R v Foster
103 CLR 256(Decision by: Mctiernan J)
R
vFoster
Judges:
Dixon CJ
Mctiernan JFullagar J
Kitto J
Taylor J
Menzies J
Windeyer J
Legislative References:
Conciliation and Arbitration Act 1904-1956 - s 28; s 78(2); Div 2 of Pt III
Conciliation and Arbitration Act 1958 - s 71
Navigation Act 1912-1956 - s 6; s 405D
Snowy Mountains Hydro-electric Power Act 1951 - s 7
Snowy Mountains Hydro-electric Power Act 1949 - Pt IVA
Commonwealth Conciliation and Arbitration Act 1904-1918 - s 21AA
Seamens Compensation Act 1911 - The Act; s 4(2)
Case References:
Merchant Service Guild of Australasia v Archibald Currie
&
Co Pty Ltd - (1908) 5 CLR 737
Merchant Service Guild of Australasia v Commonwealth Steamship Owners' Assn (No 3) - (1920) 28 CLR 495
Merchant Service Guild of Australasia v Commonwealth Steamship Owners' Assn - (1913) 16 CLR 664
Lauritzen v Larsen - (1952) 345 US 571
Australian Steamships Ltd v Malcolm - (1914) 19 CLR 298
Joyce v Australasian United Steam Navigation Co Ltd - (1939) 62 CLR 160
Morgan v The Commonwealth - (1947) 74 CLR 421; [1947] ALR 161
Judgment date: 12 March 1959
Decision by:
Mctiernan J
The first question which was argued is that the prosecutor is not a party to an industrial dispute which the commission has jurisdiction to prevent or settle under s 72(a) of the Act.

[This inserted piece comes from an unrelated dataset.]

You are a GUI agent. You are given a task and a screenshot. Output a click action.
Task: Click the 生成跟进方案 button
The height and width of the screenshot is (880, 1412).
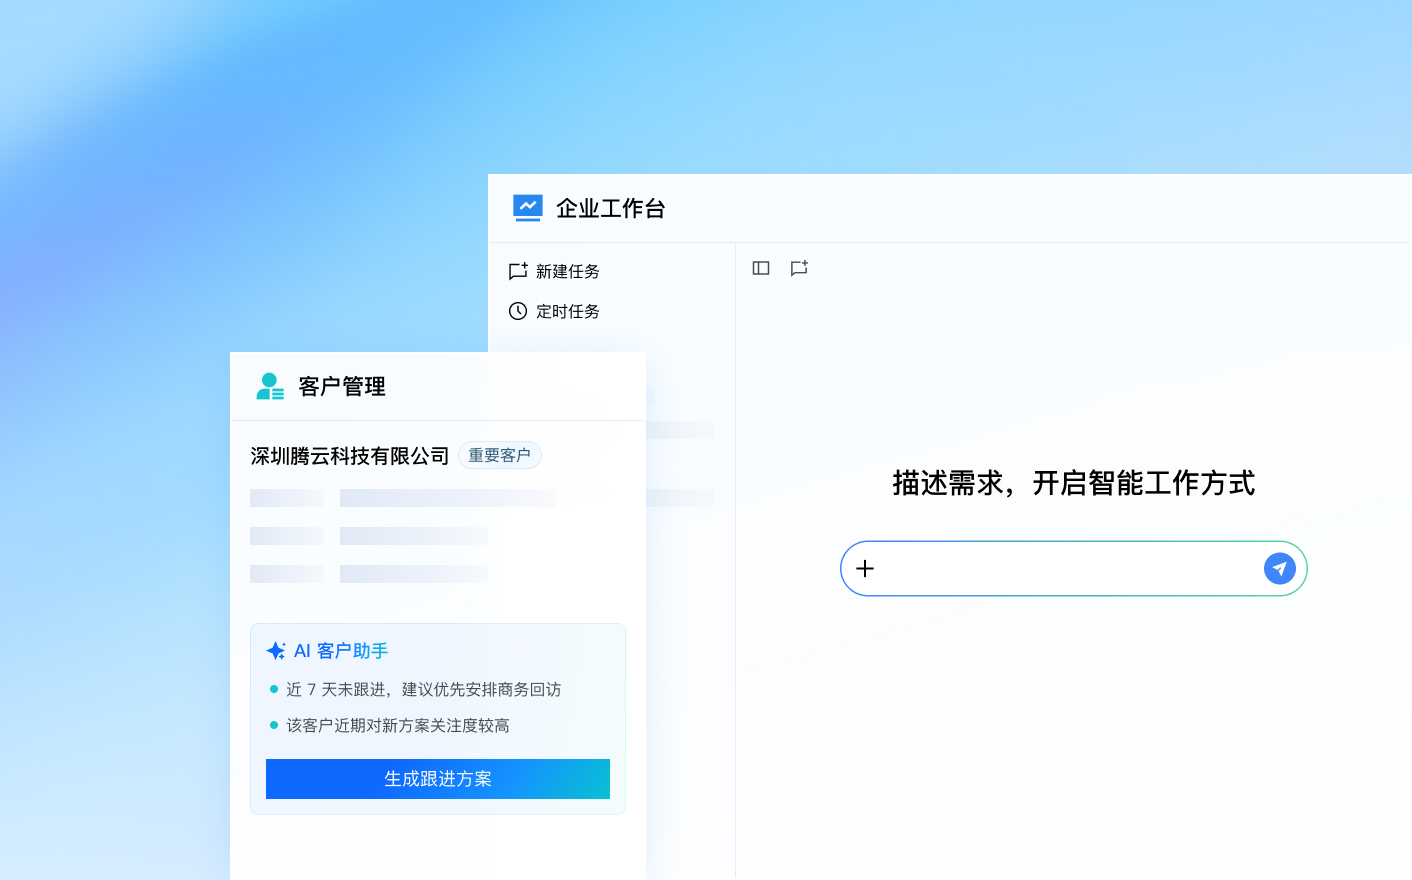point(438,779)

Industrial disputes are raised by the logs of claims served by the claimant organizations. So far as the prosecutor is concerned these logs of claims apply to masters, deck officers and engineers employed on certain ships only. They are ships registered in London under the Merchant Shipping Acts. The ships do not make voyages within covering s 5. Their ports of clearance and destination are respectively Adelaide and Kobe, and vice versa. Passengers are embarked and disembarked and goods are loaded and discharged at Australian ports but not in the course of trade and commerce among the States. The ships engage in trade and commerce between Australia and Japan and between countries north of Australia. The masters, deck officers and engineers are Australian residents and the prosecutor engages and discharges them at Sydney. The articles are opened and signed at Hong Kong.
It follows from these facts that Merchant Service Guild of Australasia v Commonwealth Steamship Owners' Assn (No 3) (1920) 28 CLR 495 is a clear authority in favour of the prosecutor as regards the question whether it is included in the alleged industrial disputes.
The decision was criticized in argument on the ground that it is an error to confine the term "industrial dispute" in s 51(xxxv) of the Constitution to employment in Australia only, except employment on ships within covering s v The present question, however, is what is the meaning of the term "industrial dispute" in s 72(a). It is plain that Parliament employed the term in its constitutional sense. In my opinion it is right to presume that Parliament employed the term in conformity with the judicial connotation that it then had. In view of the decision cited above it is hardly conceivable that Parliament intended to give the commission jurisdiction to deal with industrial disputes as to the term and conditions of navigating and operating ships beyond the territorial limits of Australia even though they are not ships within covering s v
The construction which the Court placed on "industrial dispute" proceeded upon the view that the object of s 51(xxxv) is "uninterrupted industrial services to the people of the Commonwealth" (1920) 28 CLR, at p 503. It seems to me that the primary object of the power is industrial peace within the Commonwealth. There is nothing in the verbiage of the power that prevents it extending to an industrial dispute within Australia as to the terms and conditions of employment in industrial operations beyond the territorial limits of Australia. Such an industrial dispute may no less than one confined to employment within Australia affect its industrial peace. The objections based on territorial limits of jurisdiction to giving this wider construction to the term "industrial dispute" are not now tenable, having regard to the Statute of Westminster.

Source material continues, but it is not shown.